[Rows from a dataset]
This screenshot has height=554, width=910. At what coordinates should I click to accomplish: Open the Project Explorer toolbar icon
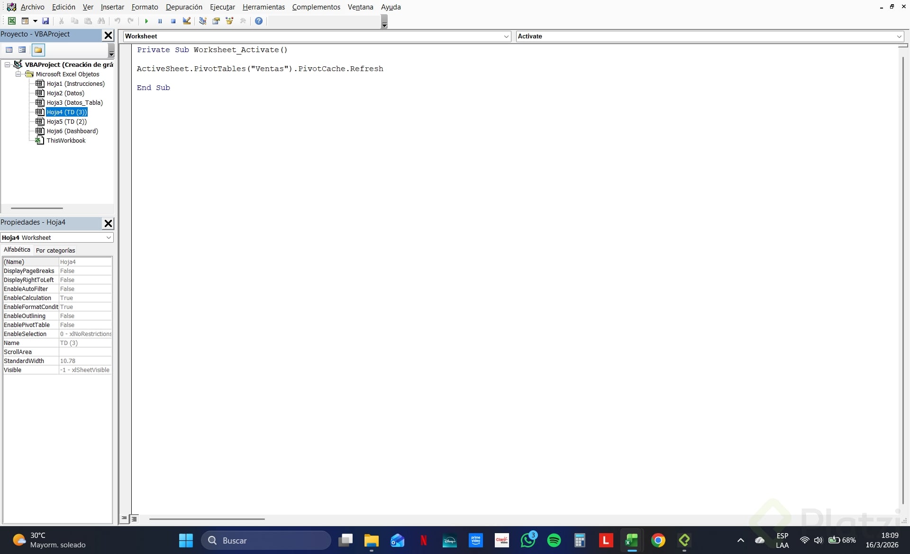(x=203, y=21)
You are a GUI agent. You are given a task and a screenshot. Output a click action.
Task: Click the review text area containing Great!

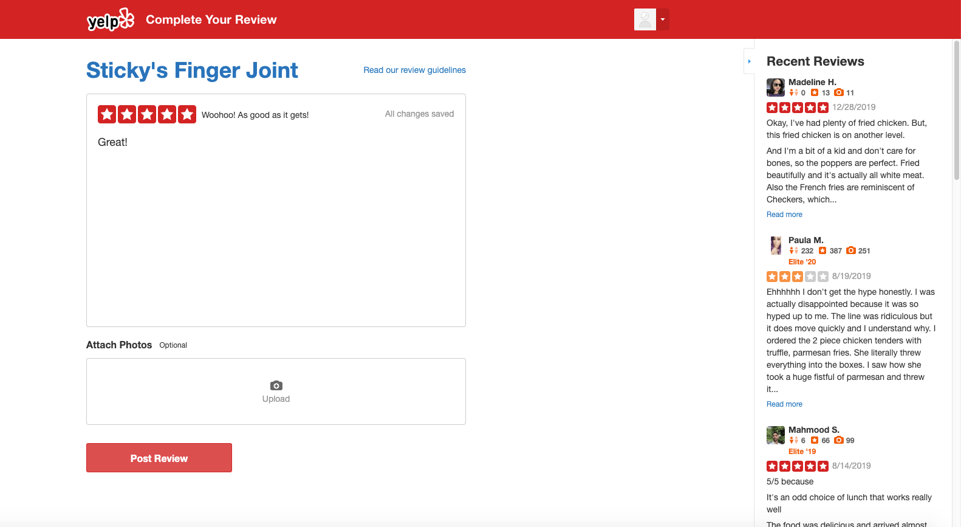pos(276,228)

§ WRITTEN TASK
Reproduce every line of the listing above word for word, omitting the pictures from your reply.

§ COMPLETE OUTPUT
This screenshot has height=554, width=910. At what coordinates should I click to accomplish: Open the Project Explorer toolbar icon
(x=203, y=21)
You are a GUI agent. You are given a task and a screenshot. Output a click action.
Task: Click the review text area containing Great!

pos(276,228)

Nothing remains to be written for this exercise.